By: Coach Houser - About Volleyball
They may have helped early on, but now all they do is cause you errors.
Players often pick up bad overhand serving habits when they are young. In their efforts to get the ball over the net, they cheat a little by using some of these bad habits:
While these cheating-habits may get the job done early on, they do not help in the end. At camp, I give my players an analogy. When you first started shooting a basketball, did you not learn a shot that was just an effort to get the ball to the rim? It was crazy looking, remember? Then, as you grew older and stronger, you had to change your shot? Serving a volleyball overhand is the same thing! However, you have to understand not only what cheating-habits you are doing, but also what you are failing to do correctly.
Trim That Fat
As you get more experienced, you want to "trim the fat off" your serve.
Get rid of all the extra movements, which only promote inconsistency in the serve. The stroll is useless and only provides the illusion of gained power.
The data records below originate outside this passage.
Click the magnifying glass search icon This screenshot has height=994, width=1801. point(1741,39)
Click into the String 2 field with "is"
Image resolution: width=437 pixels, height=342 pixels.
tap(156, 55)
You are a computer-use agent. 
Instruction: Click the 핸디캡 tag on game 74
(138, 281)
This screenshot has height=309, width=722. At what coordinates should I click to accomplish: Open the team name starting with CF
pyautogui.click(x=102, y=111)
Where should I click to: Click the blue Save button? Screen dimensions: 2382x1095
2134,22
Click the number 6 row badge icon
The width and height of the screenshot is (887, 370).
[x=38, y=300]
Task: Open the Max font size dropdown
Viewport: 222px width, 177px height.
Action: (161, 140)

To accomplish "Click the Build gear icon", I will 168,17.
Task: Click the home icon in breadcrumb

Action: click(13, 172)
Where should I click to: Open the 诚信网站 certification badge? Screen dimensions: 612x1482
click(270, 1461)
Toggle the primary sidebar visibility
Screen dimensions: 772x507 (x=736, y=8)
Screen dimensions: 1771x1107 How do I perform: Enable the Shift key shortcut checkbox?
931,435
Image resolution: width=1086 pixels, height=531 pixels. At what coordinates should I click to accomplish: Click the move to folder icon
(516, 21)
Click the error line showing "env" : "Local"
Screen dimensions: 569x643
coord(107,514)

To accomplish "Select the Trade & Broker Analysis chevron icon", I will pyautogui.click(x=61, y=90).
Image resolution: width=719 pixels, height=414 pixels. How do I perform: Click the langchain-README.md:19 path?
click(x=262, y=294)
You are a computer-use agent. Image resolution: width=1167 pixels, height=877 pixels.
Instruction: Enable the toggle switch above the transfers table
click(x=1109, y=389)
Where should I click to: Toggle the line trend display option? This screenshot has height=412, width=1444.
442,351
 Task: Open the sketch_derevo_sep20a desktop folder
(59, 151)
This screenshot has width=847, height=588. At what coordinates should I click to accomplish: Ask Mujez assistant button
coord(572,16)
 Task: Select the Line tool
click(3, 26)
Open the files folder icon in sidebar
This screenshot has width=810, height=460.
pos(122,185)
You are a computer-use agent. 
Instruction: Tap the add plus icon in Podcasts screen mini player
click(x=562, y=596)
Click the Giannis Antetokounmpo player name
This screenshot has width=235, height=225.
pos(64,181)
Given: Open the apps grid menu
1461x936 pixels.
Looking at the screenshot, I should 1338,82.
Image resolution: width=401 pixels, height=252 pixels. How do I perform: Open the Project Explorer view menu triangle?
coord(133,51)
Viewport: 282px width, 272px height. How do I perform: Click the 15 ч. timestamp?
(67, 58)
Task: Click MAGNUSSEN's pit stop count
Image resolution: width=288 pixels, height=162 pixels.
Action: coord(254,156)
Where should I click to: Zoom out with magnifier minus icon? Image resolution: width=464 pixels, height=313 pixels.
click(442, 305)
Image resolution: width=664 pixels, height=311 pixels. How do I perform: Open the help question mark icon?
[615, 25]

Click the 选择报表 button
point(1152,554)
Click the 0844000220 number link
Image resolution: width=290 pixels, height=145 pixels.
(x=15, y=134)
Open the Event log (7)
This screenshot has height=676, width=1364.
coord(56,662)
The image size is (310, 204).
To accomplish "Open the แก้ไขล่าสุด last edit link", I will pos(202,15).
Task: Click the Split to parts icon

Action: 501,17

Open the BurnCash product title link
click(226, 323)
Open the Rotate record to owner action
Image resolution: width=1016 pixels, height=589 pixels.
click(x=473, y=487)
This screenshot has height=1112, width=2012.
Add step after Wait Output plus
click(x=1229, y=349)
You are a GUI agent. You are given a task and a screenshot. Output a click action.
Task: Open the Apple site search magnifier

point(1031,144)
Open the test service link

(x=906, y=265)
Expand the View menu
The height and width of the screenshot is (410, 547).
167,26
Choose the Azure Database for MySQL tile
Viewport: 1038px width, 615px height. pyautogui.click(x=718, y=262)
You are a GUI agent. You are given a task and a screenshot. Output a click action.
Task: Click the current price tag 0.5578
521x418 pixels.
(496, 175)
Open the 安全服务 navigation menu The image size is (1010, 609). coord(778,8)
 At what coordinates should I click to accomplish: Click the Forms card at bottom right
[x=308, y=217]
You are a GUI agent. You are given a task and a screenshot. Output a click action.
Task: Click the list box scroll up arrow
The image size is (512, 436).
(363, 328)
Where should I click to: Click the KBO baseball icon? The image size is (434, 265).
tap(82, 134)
The lean/tilt will lead to an occasional "grandma serve," rifling into the bleachers, causing the unsuspecting grandmas to duck for cover. With the lean/tilt/soft-ball, your shoulders move away from the ball, which makes it more difficult to keep the center of the hand contacting the center of the ball.
Soft-balling a serve will create an occasion pulled serve (like a pulled hit in baseball) or a shanked serve as the ball hits the outside of the your hand. These habits increase errors by 5% to 10%, and that is more than enough to require a sub each time it is your turn to serve.
Sacrifice Power for Consistency
Sure, if you eliminate these bad habits, you will at first, loose some of your power. Eventually you will get it back. However, is loosing power really a bad thing? I tell my kids, "You want 20 mph in the court, or 30 mph out?"
What is More Important, Looking Cool, or Winning?
Younger and smaller players, you will have to make a tough decision: overhand serve correctly and only get 50% in the court; overhand serve incorrectly and get 70% in the court (but all those habits will have to be broken in a few years) or; serve underhand. There is a huge amount of peer pressure against the underhand serve. Learning to serve overhand is a milestone and many inexperienced players feel that it is a direct indication of a player's skill level. However, I tell my kids, "I want you to serve 90% in the court. If you can't, you will most likely lose the privilege of serving in a match."
Fix the Toss, Fix the Problems
Some girls toss the ball too high. "But coach, if I toss it lower, I can't serve it." Well, Phyllis, that is because right after you toss the ball, you drop your serving hand. Then you have to bring it back up, prepare it, and then swing. After that, yeah, the toss is too low to hit.
If you were to merely "toss, prepare, step, hit," then your toss could be much lower. The advantage to a low toss: the ball is only traveling about 1 mph when a player contacts it. Anybody can hit something traveling that slowly! However, if you toss the ball higher, the dropping speed increases, thus increasing error. I've heard some kids say, "If I don't toss it high, I can't hit it." That's like saying, "The only squirrel I can shoot, is the one that's running. If it's just sitting there, I always miss." That makes so sense at all.
Use the Toss to Get the Results You Want
There are some important things about the toss that you can use. If you want the ball to travel higher, you toss the ball closer (more over your head). If you want the ball to travel lower, then you toss the ball more in front. However, an out-in-front toss is risky because it requires more arm speed to hit the ball so that gravity does not pull the serve down into the net. This, logically, increases serving errors.
So my final thoughts on overhand serving: The mantra is "Toss, prepare, step, hit". That's it. No lean, no twist. A follow-through isn't even necessary. "Toss, prepare, step, hit." Shoulders parallel to the floor and to the wall behind her. The server hits the center of the ball with the center of her hand. If done properly, she will notice an added benefit: The ball will FLOAT, all right!